Lifestyle

Begini Cara Terapkan Ngemil yang Baik untuk Anak


Begini Cara Terapkan Ngemil yang Baik untuk Anak
Ayah dan anak (IRISHEXAMINER.COM)

AKURAT.CO, Umumnya anak-anak sangat suka ngemil apalagi jajan. Dan pastinya mereka belum memahami bagaimana camilan yang sesuai kebutuhan atau sekedar memenuhi hasrat keinginan.

Peran orangtua sangat diperlukan untuk membentuk pola ngemil yang baik pada anak.
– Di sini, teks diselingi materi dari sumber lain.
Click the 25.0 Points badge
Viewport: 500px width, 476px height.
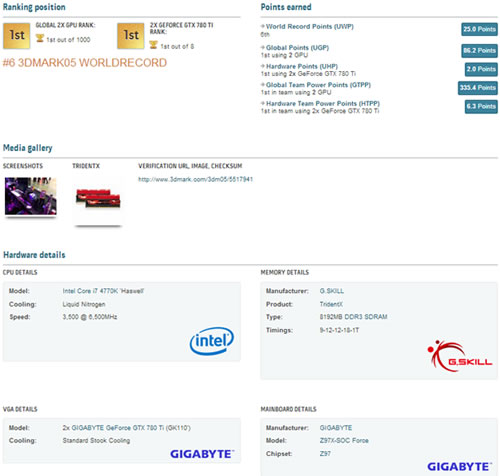click(479, 29)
Karena hal ini akan terus terbawa hingga ia dewasa, termasuk segala dampak dari kegiatan ngemil tersebut.

Bahkan tanpa disadari, orangtua itu sendiri yang membentuk pola ngemil yang buruk pada anak. Seringkali hal-hal buruk tersebut tertutupi oleh rasa kasihan, sayang atau bahagia saat melihat anak sedang makan. Padahal, orangtua seharusnya menyadari dampak dari apa yang diberikannya pada anak.
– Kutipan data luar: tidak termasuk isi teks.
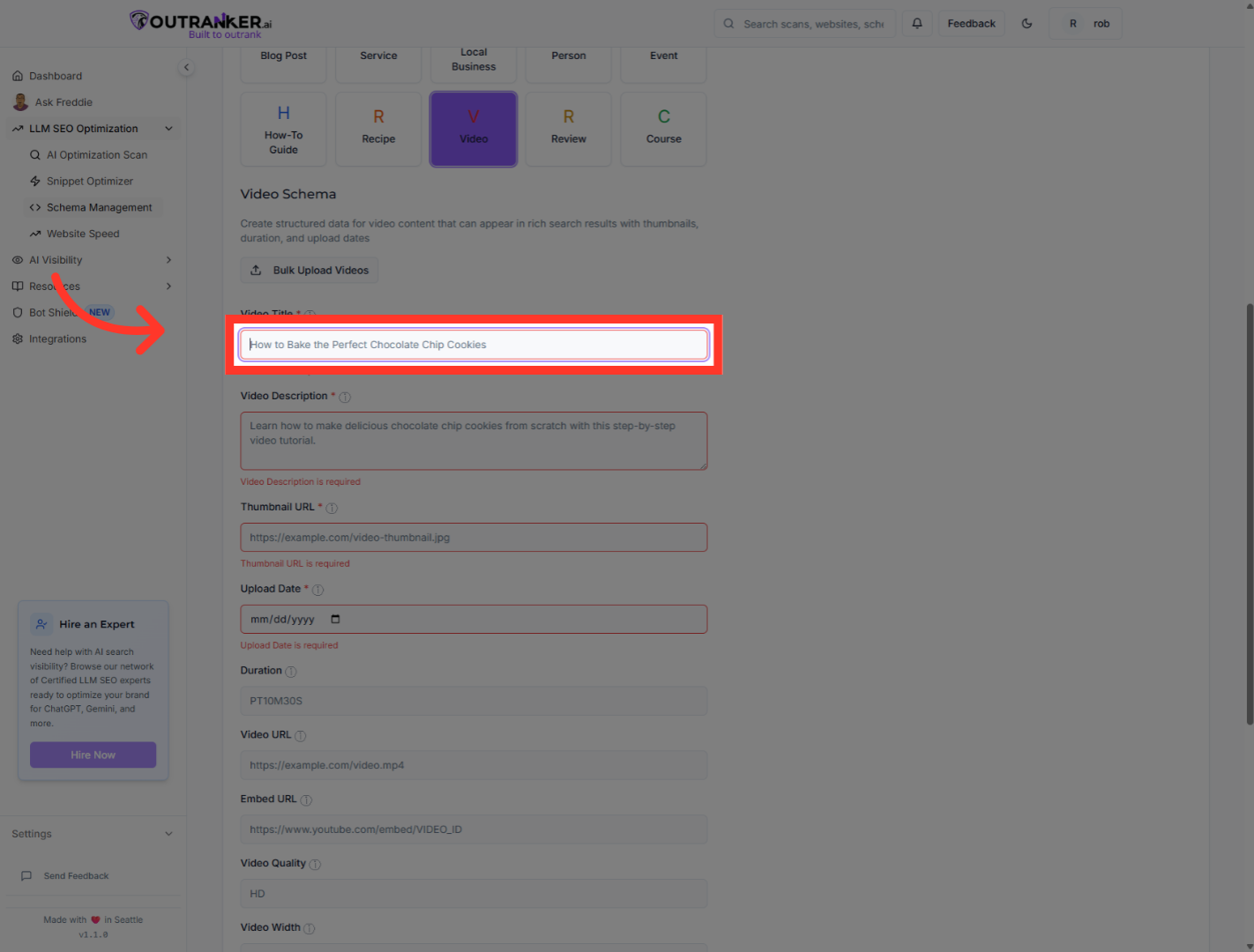Click the Bulk Upload Videos button

[310, 271]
Ditemui dalam kegiatan Snack Talk, Kamis (14/12), AKURAT.CO merangkum tips dari Tara de Thouars ahli psikologi klinis tentang cara menerapkan ngemil yang baik untuk anak. Berikut beberapa tipsnya.

Tanyakan kebutuhan camilan anak

Antara orangtua dan anak harus terjalin komunikasi yang baik, termasuk urusan perut. Orangtua harus menanyakan kepada anak tentang camilan apa yang dia butuhkan. Tak hanya itu, diskusikan kembali camilan yang menjadi pilihannya sehingga dia terbiasa untuk mempertimbangkan kebutuhan dirinya.

Menjadi contoh

Anak merupakan modeling dari orangtua. Jika kita hanya memintanya mengkonsumsi camilan yang baik namun tidak memberikan contoh, tentu tidak akan berpengaruh apa-apa. Berikan anak contoh dan ajak dia itu mengkonsumsi camilan sehat. Sesekali beri tahu apa bagaimana cara cermat mengkonsumsi camilan tersebut.

Jangan terlalu sering jadikan camilan sebagai hadiah

Seringkali orangtua tidak sadar menanamkan dalam pikiran anak atau parahnya, tak bermaksud demikian, menjadikan camilan sebagai reward atau hadiah. Misalnya ketika orangtua melihat ia belajar, lalu membawakan camilan kesukaannya. Ini anak menjadikan kebiasaan buruk baginya.

“Anak itu akan menangkap ‘oh kalo stres nih aku harus dapet yang manis-manis’. Tetapi kalo itu sesekali, gapapa. Tapi kalo itu jadi habit anak itu, akan masuk ke dalam bawah sadarnya. By the time dia stress dikit yang dicari langsung camilan. Jangan sampe jadi habit yang merugikan anak itu sendiri,” tuturnya.

Perhatikan kebutuhan anak

Anak-anak memang membutuhkan kalori yang lebih karena mereka memang lebih banyak aktif secara fisik. Tapi ini bukan berarti memberikan apa saja makanan untuk menunjang energinya. 

“Biasanya anak-anak kebutuhannya memang lebih banyak karena anak kan masih aktif, sehingga kalorinya lebih banyak daripada orangtua. Yang cocok seperti apa, berapa kalorinya, itu sebaiknya didiskusikan dengan ahli gizi,” jelasnya.

Arahkan ke camilan yang dibutuhkannya

Anak-anak belum memiliki pemikiran untuk membedakan mana yang dibutuhkan dan mana yang disuka. Sehingga disini peran orangtua sangat penting untuk memberikan camilan sesuai kebutuhannya, hingga mengkonsumsi makanan sesuai kebutuhan menjadi kebiasaannya hingga dewasa.